Arrow + DataFusion¶
Crate: crates/datafusion · Binary: datapress-datafusion
DataPress holds the dataset as Arrow RecordBatches in process memory
and queries it with Apache DataFusion.
Highlights¶
- In-memory columnar. Data is loaded once into Arrow chunks; every request operates on resident memory — no parquet read on the hot path.
- Equality index. A per-column
value → [row ids]map (see Configuration › Indexing) backsO(1)resolution ofeq/inpredicates. Combined predicates on multiple indexed columns merge sorted row-id lists without touching DataFusion. - Arrow IPC. Paged
/query?format=arrowresponses and full/query/streamexports write Arrow batches into the HTTP response stream. Resident no-filter streams can reuse existing batches directly; SQL fallback paths may still collect DataFusion execution batches before DataPress encodes them. - Lazy parquet mode.

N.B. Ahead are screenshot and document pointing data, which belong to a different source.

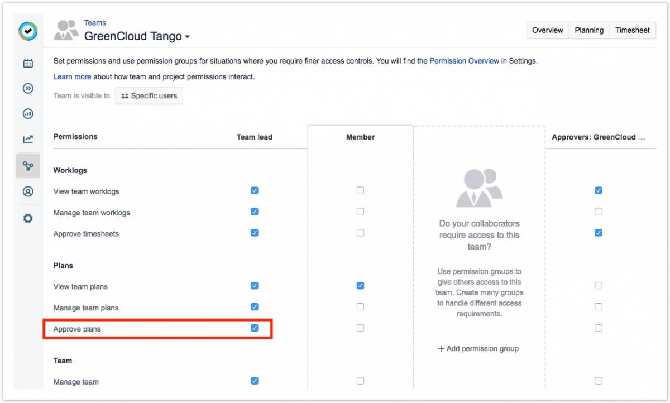This screenshot has height=403, width=670.
Task: Select the teams network icon in sidebar
Action: coord(28,166)
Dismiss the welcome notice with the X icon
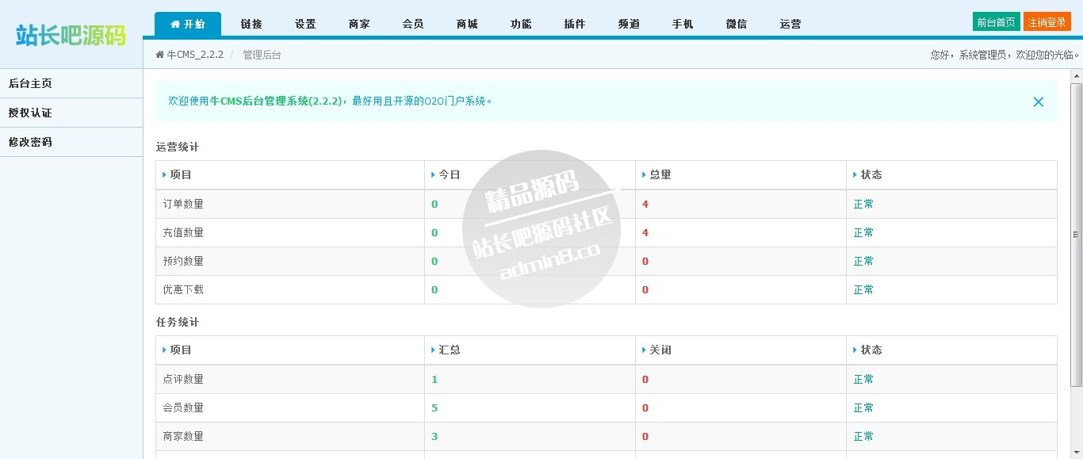 (1038, 101)
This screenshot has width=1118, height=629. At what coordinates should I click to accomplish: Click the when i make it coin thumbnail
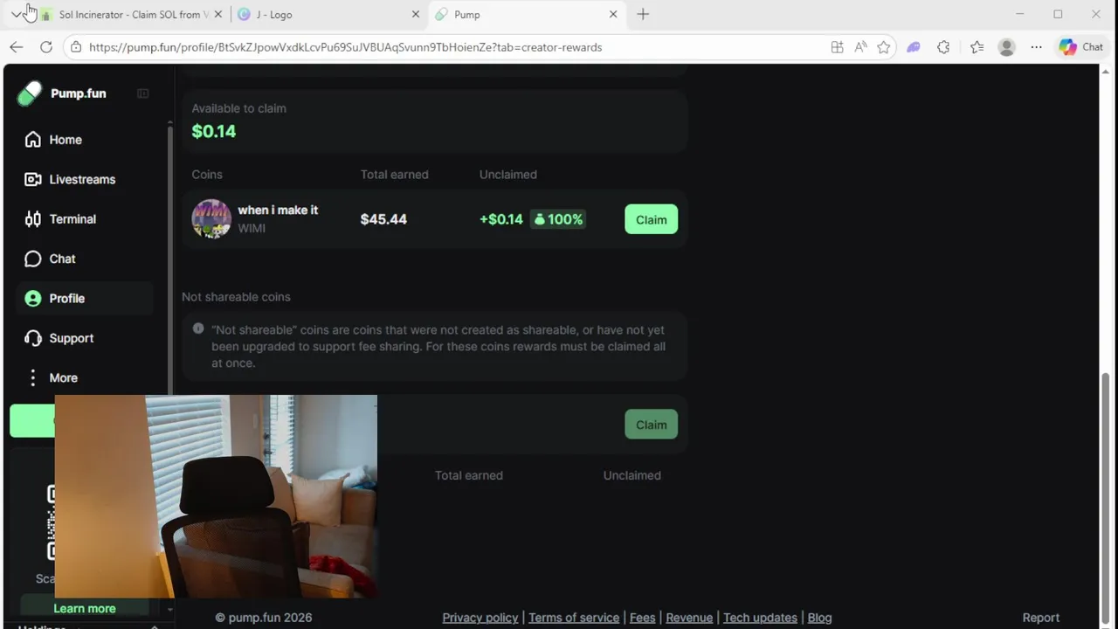click(x=211, y=219)
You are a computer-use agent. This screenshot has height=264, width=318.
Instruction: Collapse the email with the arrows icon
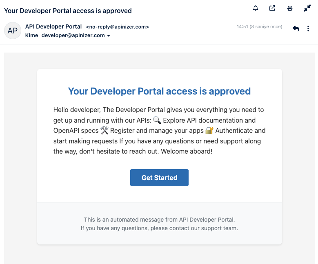[x=307, y=8]
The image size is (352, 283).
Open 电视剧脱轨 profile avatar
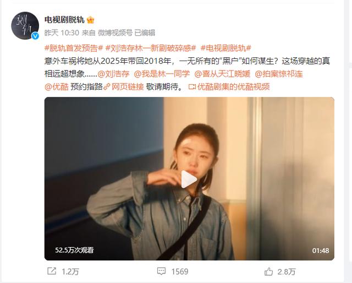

lazy = trueregisters aListingTablepointing at parquet files; DataFusion handles projection & predicate pushdown for datasets too big to materialise. - Hot reload.
POST /api/v1/datasets/{name}/reloadswaps the resident chunks atomically using anArcSwapdouble buffer; queries in flight see the old data, queries arriving after the swap see the new. See Operations › Dataset reload.
Trade-offs¶
- Startup cost. Materialising terabytes of parquet at boot is
expensive in both time and RAM. Use
lazy = trueormode = "none"for those cases. - RAM-bound. Non-lazy datasets must fit in process memory (including index maps).
- Wide-schema indexing. Auto-indexing 200+ columns concurrently
can blow up memory — switch to
mode = "list".
When to pick DataFusion¶
- You need sub-millisecond
eq/inpoint lookups on indexed columns (dashboards, search-as-you-type). - The dataset fits in RAM (or you're happy to run lazy mode).
- You want zero-copy Arrow all the way out to the client.
- You need atomic hot reload of a dataset without dropping in-flight queries.
When to skip DataFusion¶
- The dataset is too large for RAM and you don't want the lazy-mode trade-offs.
- You need DuckDB-specific SQL features.
- Startup time / memory footprint of the index matter more than point-lookup latency.